▶ **EXERCISE BRIEF**:
Reproduce the lines below exactly, with no changes.

▶ **GIVEN DATA**:
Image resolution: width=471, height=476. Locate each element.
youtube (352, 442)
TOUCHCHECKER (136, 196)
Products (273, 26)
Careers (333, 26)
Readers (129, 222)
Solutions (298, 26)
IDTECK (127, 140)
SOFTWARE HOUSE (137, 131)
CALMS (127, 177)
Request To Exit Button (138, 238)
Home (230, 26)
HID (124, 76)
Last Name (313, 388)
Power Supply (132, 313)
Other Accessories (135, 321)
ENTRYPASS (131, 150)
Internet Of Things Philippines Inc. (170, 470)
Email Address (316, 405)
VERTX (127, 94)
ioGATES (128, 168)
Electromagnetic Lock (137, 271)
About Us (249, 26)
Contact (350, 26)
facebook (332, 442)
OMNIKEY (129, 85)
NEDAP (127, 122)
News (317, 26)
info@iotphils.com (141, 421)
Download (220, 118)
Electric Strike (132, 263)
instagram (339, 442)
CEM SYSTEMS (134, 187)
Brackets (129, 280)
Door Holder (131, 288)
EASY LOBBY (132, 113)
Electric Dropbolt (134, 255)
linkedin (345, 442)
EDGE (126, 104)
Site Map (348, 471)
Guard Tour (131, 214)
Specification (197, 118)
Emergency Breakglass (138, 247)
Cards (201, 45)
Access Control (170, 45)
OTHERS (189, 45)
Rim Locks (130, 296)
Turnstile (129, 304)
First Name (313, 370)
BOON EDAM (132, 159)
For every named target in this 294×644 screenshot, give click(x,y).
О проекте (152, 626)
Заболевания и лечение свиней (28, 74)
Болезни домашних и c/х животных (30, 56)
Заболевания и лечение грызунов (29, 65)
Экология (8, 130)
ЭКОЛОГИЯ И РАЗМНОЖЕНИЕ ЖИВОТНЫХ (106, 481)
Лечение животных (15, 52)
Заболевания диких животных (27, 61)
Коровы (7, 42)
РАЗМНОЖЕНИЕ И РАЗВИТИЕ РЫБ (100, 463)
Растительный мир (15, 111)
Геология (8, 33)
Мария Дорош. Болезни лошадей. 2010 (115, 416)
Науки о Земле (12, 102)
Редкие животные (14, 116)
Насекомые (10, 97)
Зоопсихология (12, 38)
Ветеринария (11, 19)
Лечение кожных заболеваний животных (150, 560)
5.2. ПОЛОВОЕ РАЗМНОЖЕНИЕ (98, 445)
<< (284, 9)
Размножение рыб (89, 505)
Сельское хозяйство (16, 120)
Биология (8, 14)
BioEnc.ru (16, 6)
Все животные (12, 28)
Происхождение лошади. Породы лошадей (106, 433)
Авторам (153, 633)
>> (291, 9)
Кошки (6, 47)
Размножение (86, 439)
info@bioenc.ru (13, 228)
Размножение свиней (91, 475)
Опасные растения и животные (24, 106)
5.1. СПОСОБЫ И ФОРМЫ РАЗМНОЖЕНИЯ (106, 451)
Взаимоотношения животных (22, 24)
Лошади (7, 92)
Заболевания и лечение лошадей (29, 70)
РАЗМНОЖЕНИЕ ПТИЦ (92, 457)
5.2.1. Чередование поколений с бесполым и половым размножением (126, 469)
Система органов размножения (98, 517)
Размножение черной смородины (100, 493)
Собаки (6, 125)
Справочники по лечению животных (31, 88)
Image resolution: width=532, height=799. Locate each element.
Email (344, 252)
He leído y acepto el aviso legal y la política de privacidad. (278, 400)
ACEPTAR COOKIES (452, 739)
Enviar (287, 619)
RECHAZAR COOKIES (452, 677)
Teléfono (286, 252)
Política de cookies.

▶ **TASK ANSWER**:
Image resolution: width=471, height=476. Locate each element.
youtube (352, 442)
TOUCHCHECKER (136, 196)
Products (273, 26)
Careers (333, 26)
Readers (129, 222)
Solutions (298, 26)
IDTECK (127, 140)
SOFTWARE HOUSE (137, 131)
CALMS (127, 177)
Request To Exit Button (138, 238)
Home (230, 26)
HID (124, 76)
Last Name (313, 388)
Power Supply (132, 313)
Other Accessories (135, 321)
ENTRYPASS (131, 150)
Internet Of Things Philippines Inc. (170, 470)
Email Address (316, 405)
VERTX (127, 94)
ioGATES (128, 168)
Electromagnetic Lock (137, 271)
About Us (249, 26)
Contact (350, 26)
facebook (332, 442)
OMNIKEY (129, 85)
NEDAP (127, 122)
News (317, 26)
info@iotphils.com (141, 421)
Download (220, 118)
Electric Strike (132, 263)
instagram (339, 442)
CEM SYSTEMS (134, 187)
Brackets (129, 280)
Door Holder (131, 288)
EASY LOBBY (132, 113)
Electric Dropbolt (134, 255)
linkedin (345, 442)
EDGE (126, 104)
Site Map (348, 471)
Guard Tour (131, 214)
Specification (197, 118)
Emergency Breakglass (138, 247)
Cards (201, 45)
Access Control (170, 45)
OTHERS (189, 45)
Rim Locks (130, 296)
Turnstile (129, 304)
First Name (313, 370)
BOON EDAM (132, 159)
For every named target in this 294×644 screenshot, give click(x,y).
О проекте (152, 626)
Заболевания и лечение свиней (28, 74)
Болезни домашних и c/х животных (30, 56)
Заболевания и лечение грызунов (29, 65)
Экология (8, 130)
ЭКОЛОГИЯ И РАЗМНОЖЕНИЕ ЖИВОТНЫХ (106, 481)
Лечение животных (15, 52)
Заболевания диких животных (27, 61)
Коровы (7, 42)
РАЗМНОЖЕНИЕ И РАЗВИТИЕ РЫБ (100, 463)
Растительный мир (15, 111)
Геология (8, 33)
Мария Дорош. Болезни лошадей. 2010 (115, 416)
Науки о Земле (12, 102)
Редкие животные (14, 116)
Насекомые (10, 97)
Зоопсихология (12, 38)
Ветеринария (11, 19)
Лечение кожных заболеваний животных (150, 560)
5.2. ПОЛОВОЕ РАЗМНОЖЕНИЕ (98, 445)
<< (284, 9)
Размножение рыб (89, 505)
Сельское хозяйство (16, 120)
Биология (8, 14)
BioEnc.ru (16, 6)
Все животные (12, 28)
Происхождение лошади. Породы лошадей (106, 433)
Авторам (153, 633)
>> (291, 9)
Кошки (6, 47)
Размножение (86, 439)
info@bioenc.ru (13, 228)
Размножение свиней (91, 475)
Опасные растения и животные (24, 106)
5.1. СПОСОБЫ И ФОРМЫ РАЗМНОЖЕНИЯ (106, 451)
Взаимоотношения животных (22, 24)
Лошади (7, 92)
Заболевания и лечение лошадей (29, 70)
РАЗМНОЖЕНИЕ ПТИЦ (92, 457)
5.2.1. Чередование поколений с бесполым и половым размножением (126, 469)
Система органов размножения (98, 517)
Размножение черной смородины (100, 493)
Собаки (6, 125)
Справочники по лечению животных (31, 88)
Image resolution: width=532, height=799. Locate each element.
Email (344, 252)
He leído y acepto el aviso legal y la política de privacidad. (278, 400)
ACEPTAR COOKIES (452, 739)
Enviar (287, 619)
RECHAZAR COOKIES (452, 677)
Teléfono (286, 252)
Política de cookies.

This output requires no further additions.